La lettre recommandait également la mise en place d’un groupe permanent d’États membres pour assurer la direction stratégique de la mission MSS, ainsi qu’un appui non létal à la Police nationale d’Haïti, financé également par des contributions volontaires.
Malgré l’urgence de la situation, le Conseil n’a toujours pas officiellement répondu aux propositions du Secrétaire général. Cette paralysie semble liée, selon plusieurs diplomates, à « l’absence de position claire des États-Unis », principal bailleur de fonds de la MSS et co-auteur des initiatives diplomatiques sur Haïti avec le Panama.
Lors d’un briefing du Conseil le 21 avril, plusieurs membres – notamment la France, la Slovénie, la Corée du Sud, la Grèce, le Royaume-Uni, le Pakistan et le Guyana – ont appelé à examiner sérieusement les propositions du Secrétaire général. « Nous sommes prêts à travailler avec nos partenaires au Conseil pour trouver une solution afin de renforcer l’appui international à la sécurité en Haïti », avait déclaré la représentante française. La Russie, tout en se disant ouverte à la discussion, avait insisté sur la nécessité de « prioriser l’outil déjà disponible », à savoir la mission MSS. « Les États donateurs qui ont lancé cette mission ont le devoir de tenir leurs engagements », avait-elle ajouté, visant sans la nommer l’administration américaine.
À l’inverse, les États-Unis, par la voix de leur représentant, avaient évité toute mention directe de la lettre du Secrétaire général. Washington a réitéré sa volonté d’« aider le peuple haïtien », tout en soulignant qu’il ne pouvait « continuer à porter un fardeau financier aussi lourd ». Ce message a été réitéré le 22 mai par Barbara Feinstein, sous-secrétaire adjointe pour les affaires caribéennes, qui a affirmé que « la mission MSS autorisée par l’ONU offre une opportunité immédiate pour la région de renforcer la sécurité en Haïti », appelant les partenaires régionaux à fournir « personnel, soutien logistique et financements ».
La Chine, quant à elle, a accusé les États-Unis d’avoir contribué à la déstabilisation d’Haïti en « s’ingérant dans ses affaires politiques et en réduisant les aides tout en expulsant les migrants haïtiens ». Elle a dénoncé la tentative de faire de la MSS une mission onusienne comme une volonté de « transférer les coûts de l’opération sur les épaules des États membres de l’ONU ».
Alors que l’Organisation des États américains (OEA) est de plus en plus évoquée comme acteur régional potentiel, le secrétaire d’État américain Marco Rubio a suggéré, lors d’une audience au Sénat le 20 mai, que l’OEA « puisse fournir une force ou un groupe de pays » pour « résoudre la crise haïtienne », tout en assurant que les États-Unis sont « prêts à jouer un rôle de premier plan ».

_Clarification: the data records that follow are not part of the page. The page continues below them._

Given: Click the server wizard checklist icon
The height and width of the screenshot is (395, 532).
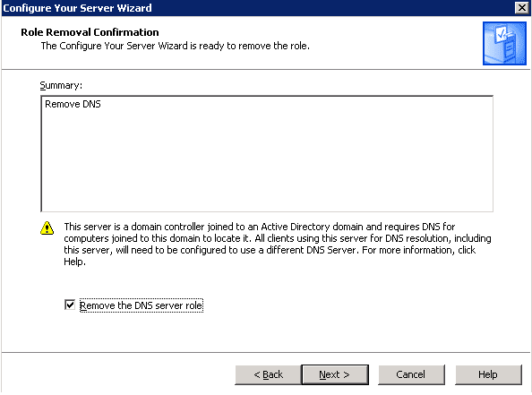Looking at the screenshot, I should click(504, 43).
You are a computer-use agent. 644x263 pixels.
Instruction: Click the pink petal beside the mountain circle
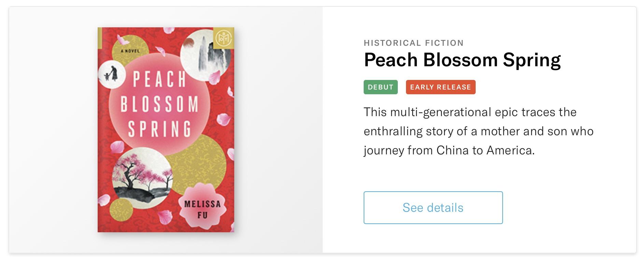pos(215,77)
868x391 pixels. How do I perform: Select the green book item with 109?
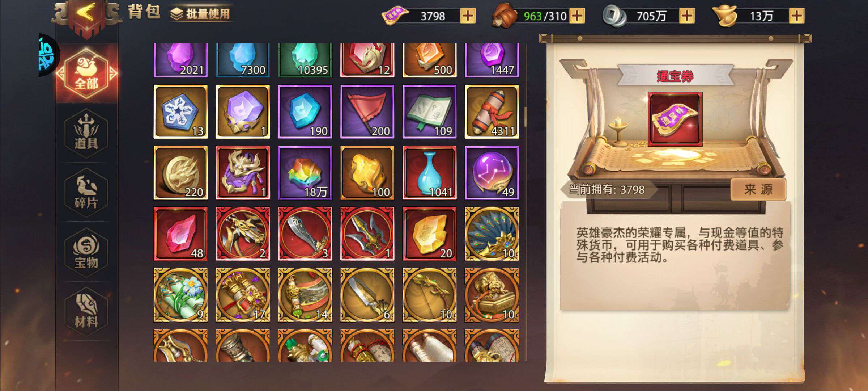[x=429, y=112]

Les consultations de ce mercredi devraient permettre aux membres du Conseil, en particulier les E10, de presser pour une réponse urgente. Plusieurs diplomates espèrent que les États-Unis profiteront de la réunion pour clarifier leur position sur les propositions du Secrétaire général. D’autres attendent également des précisions sur les intentions de la Chine, ainsi que sur l’état réel du financement de la MSS.
Dans un contexte où l’insécurité, la famine et les violations des droits humains se conjuguent à une instabilité politique chronique, l’inaction prolongée du Conseil pourrait, selon un diplomate Caraibéen, « affaiblir la crédibilité même du système multilatéral face à une crise humanitaire de cette ampleur dans notre propre hémisphère ».